Pick out every line in the items below that contains the string "button" and copy each one. Case counts when matching.

MATERIAL PROVIDED:
.....

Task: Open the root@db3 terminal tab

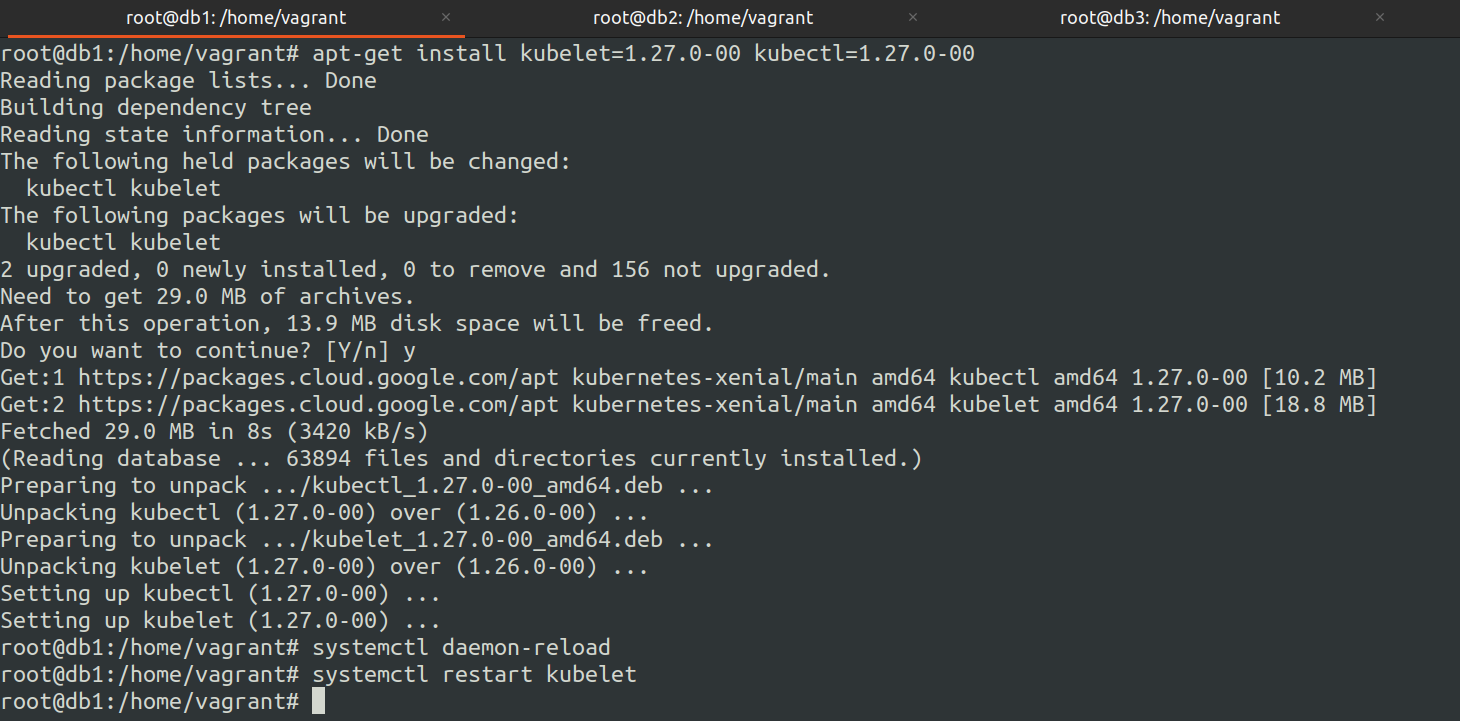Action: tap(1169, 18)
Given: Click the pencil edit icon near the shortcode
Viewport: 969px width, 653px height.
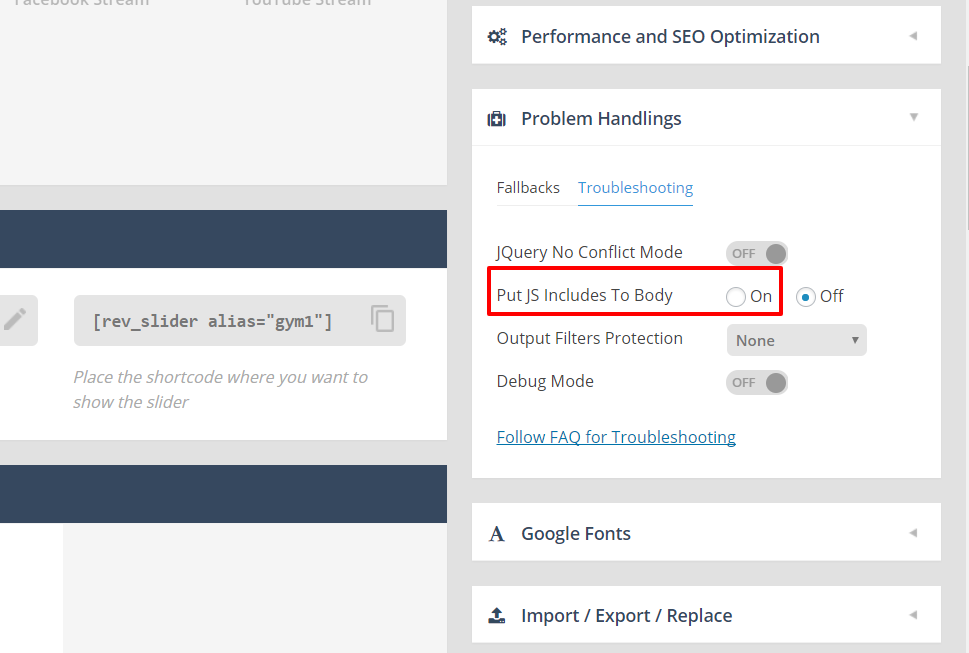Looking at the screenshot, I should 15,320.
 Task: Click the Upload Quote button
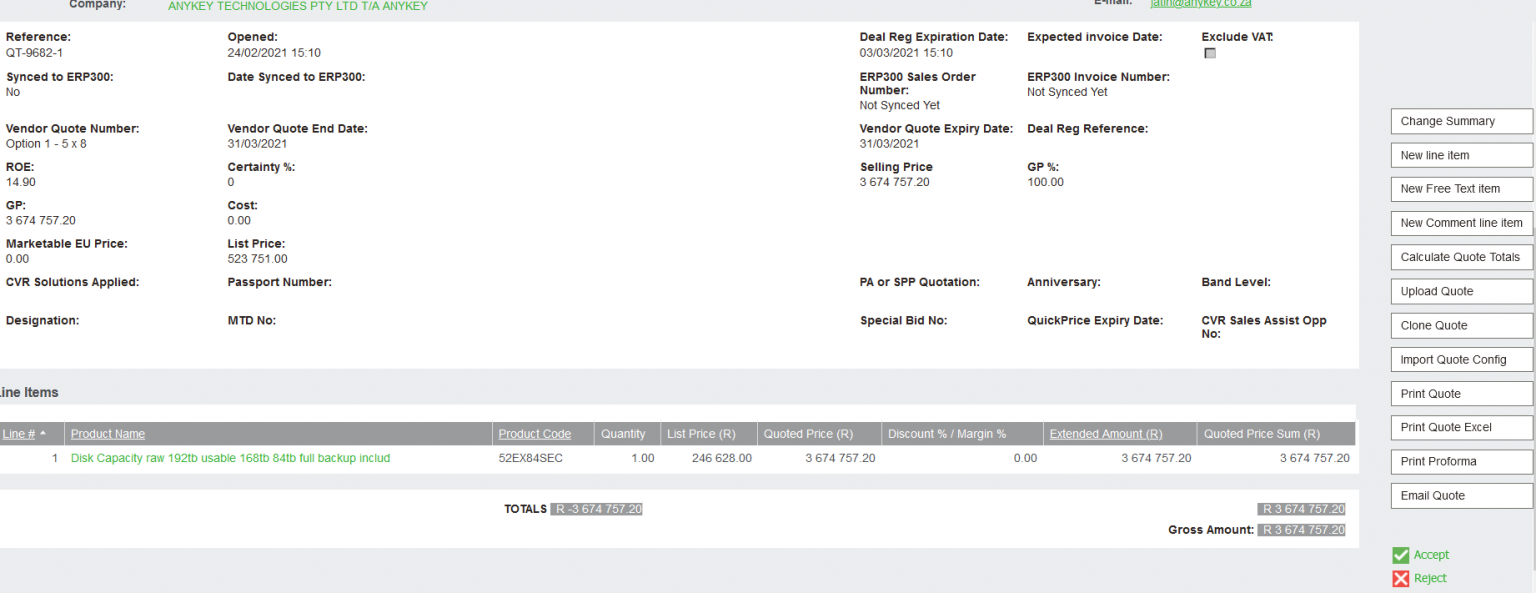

.....

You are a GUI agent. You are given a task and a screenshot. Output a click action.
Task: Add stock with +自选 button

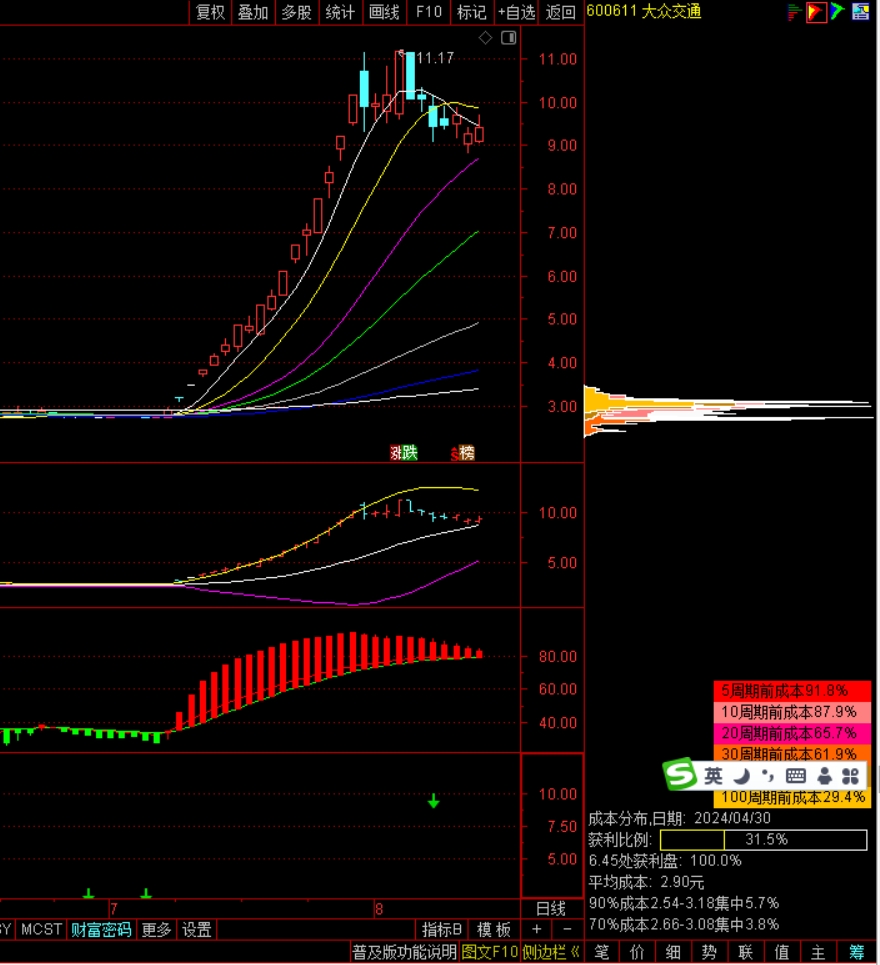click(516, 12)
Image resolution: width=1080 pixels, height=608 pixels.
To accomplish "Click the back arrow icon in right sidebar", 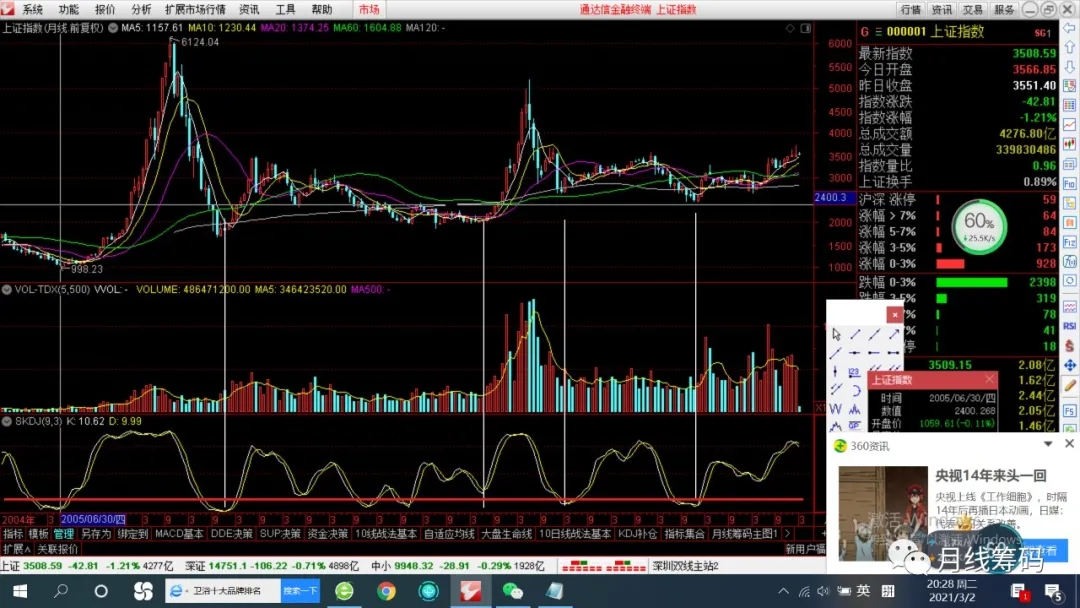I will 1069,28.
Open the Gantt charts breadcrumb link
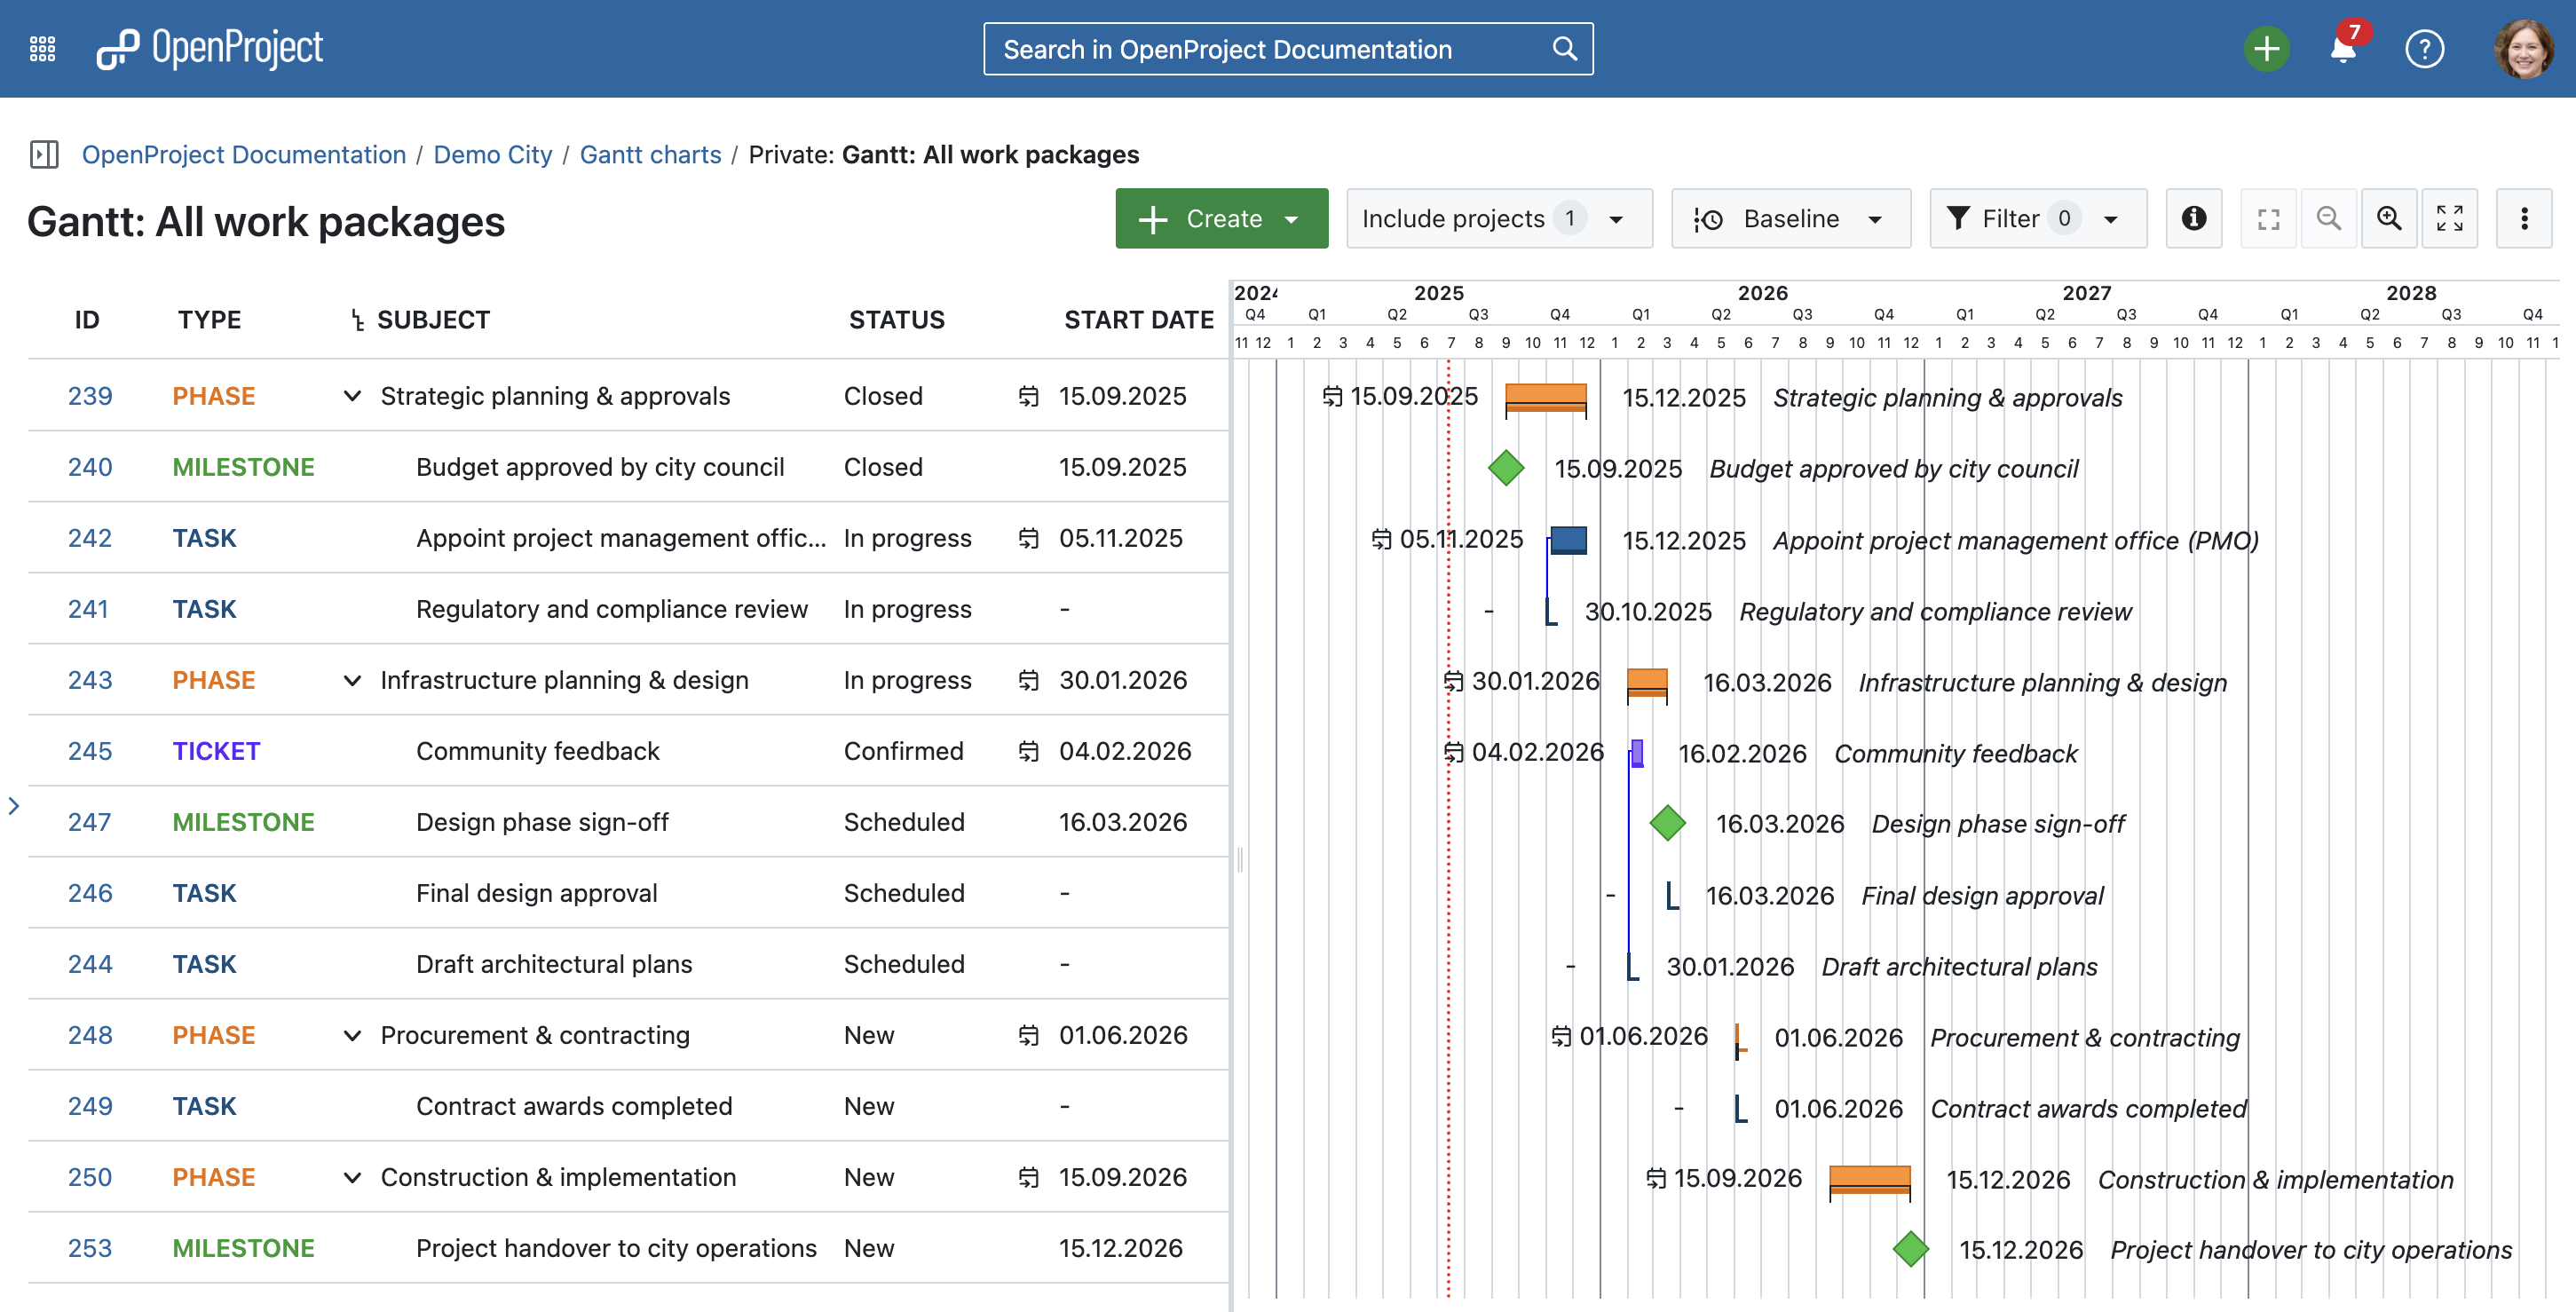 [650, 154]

.....

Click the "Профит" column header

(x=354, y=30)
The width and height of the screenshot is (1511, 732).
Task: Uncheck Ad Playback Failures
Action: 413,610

.....

FULL ANSWER:
 Task: Click the Upload Quote button
Task: Add stock with +自选 button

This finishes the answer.